#### PROVIDED DATA:
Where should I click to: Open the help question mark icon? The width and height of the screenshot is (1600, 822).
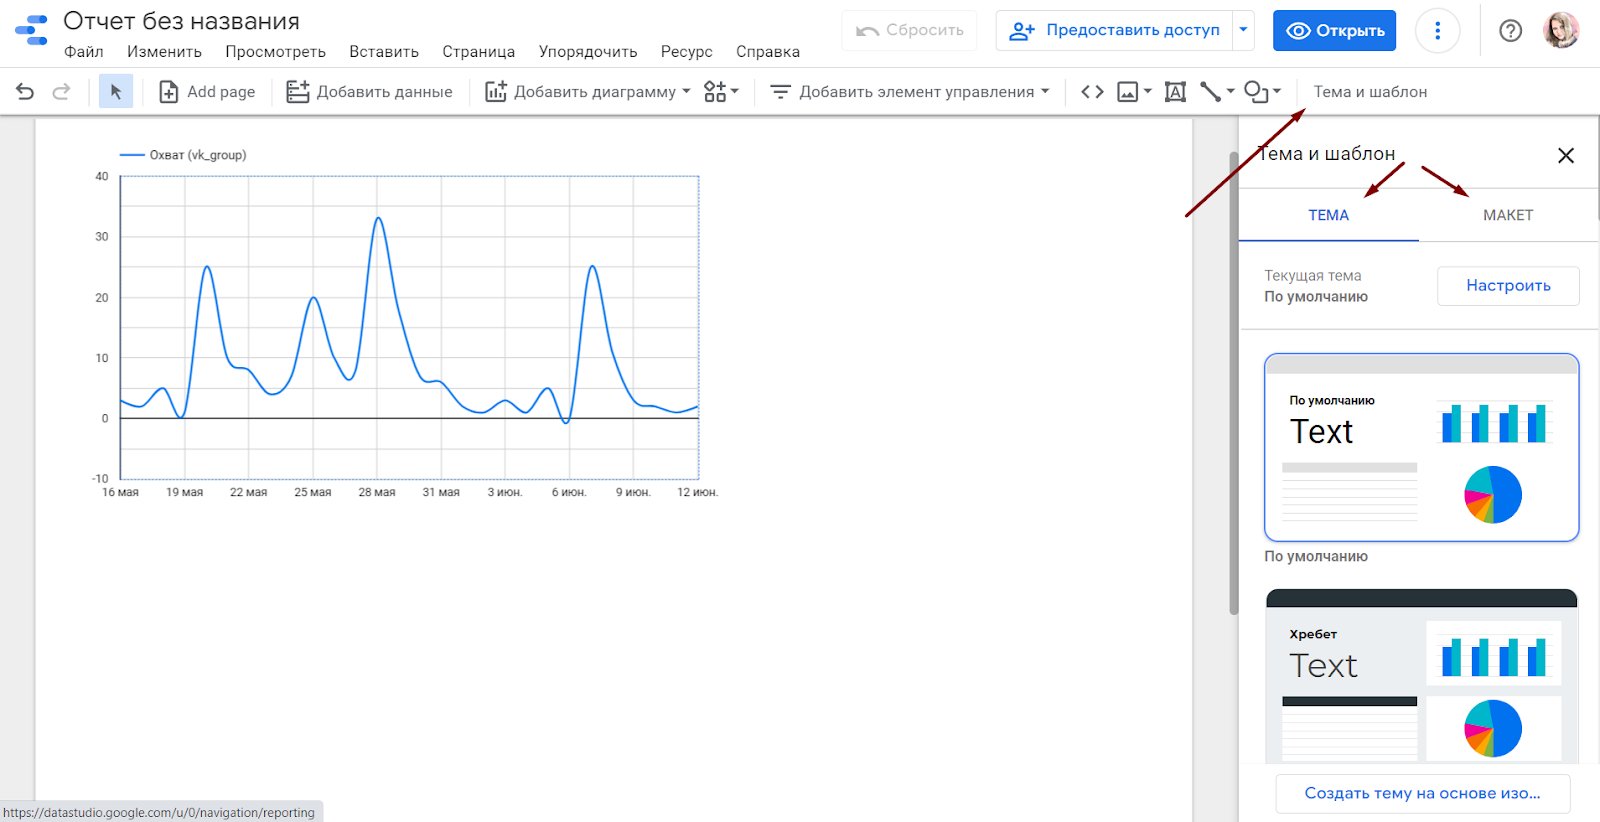click(x=1510, y=31)
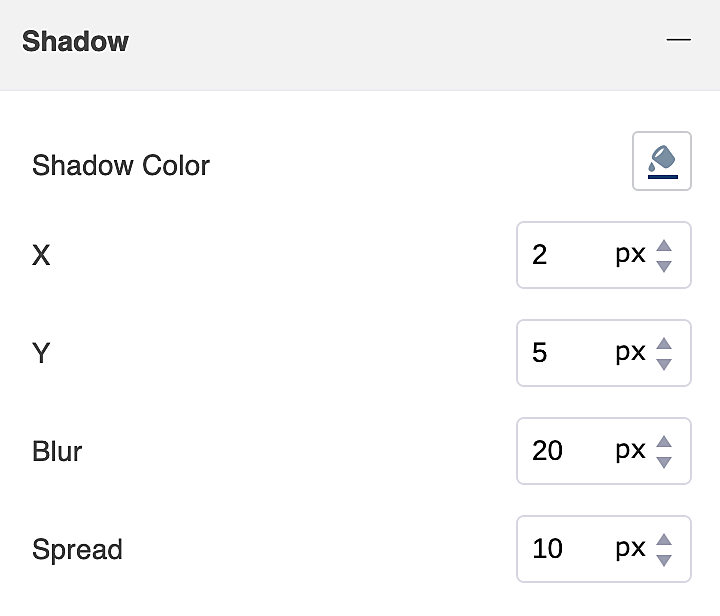This screenshot has height=616, width=720.
Task: Decrease the X offset using down arrow
Action: point(664,266)
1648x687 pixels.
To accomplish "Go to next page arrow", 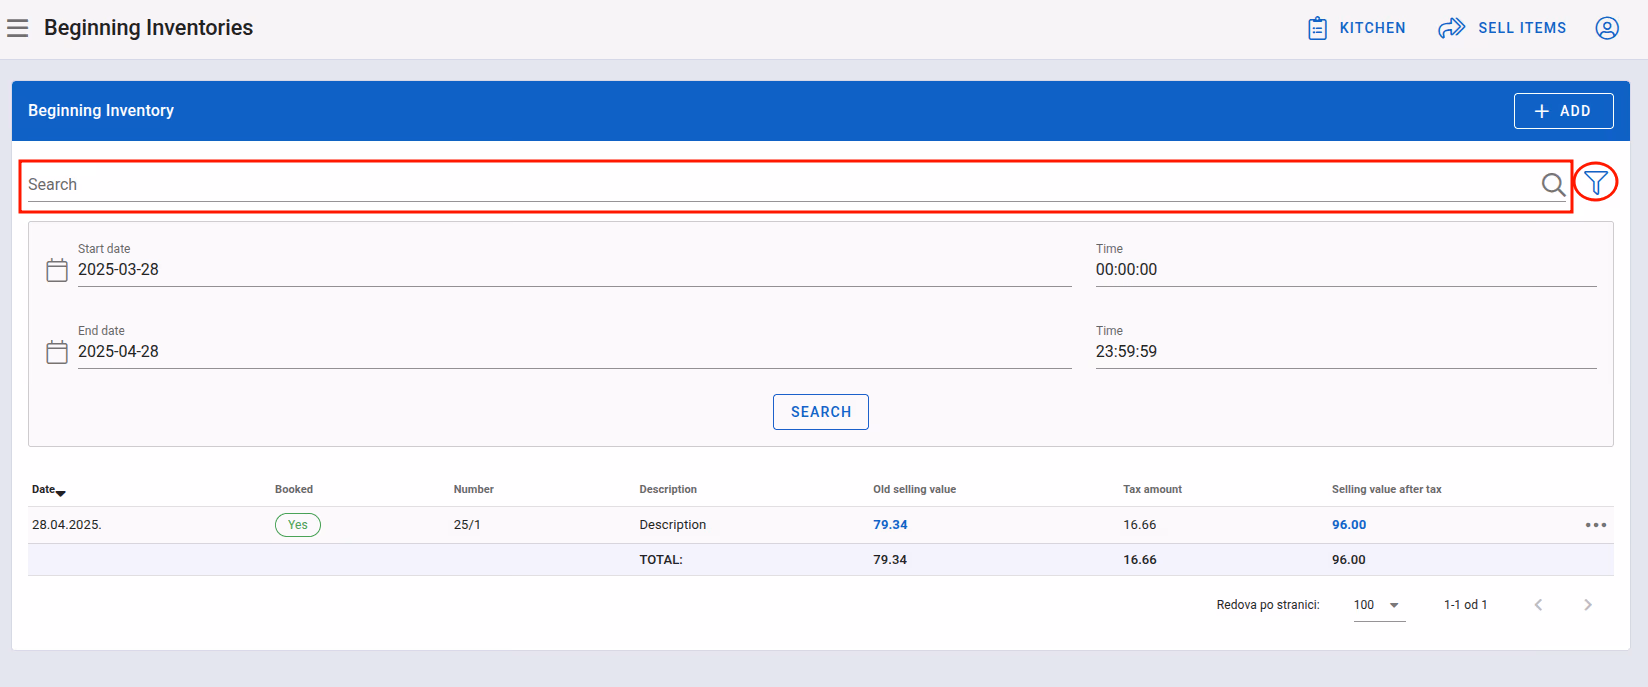I will tap(1588, 605).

#### EXERCISE AIM:
Every line from the top of the records above to the line with "1648x687 pixels.", inclusive, should be duplicated exactly, minus the pictures.

#### ANSWER FOR THIS EXERCISE:
Where should I click to: Open the help question mark icon? The width and height of the screenshot is (1600, 822).
click(x=1510, y=31)
This screenshot has height=616, width=720.
Task: Decrease the X offset using down arrow
Action: point(664,266)
1648x687 pixels.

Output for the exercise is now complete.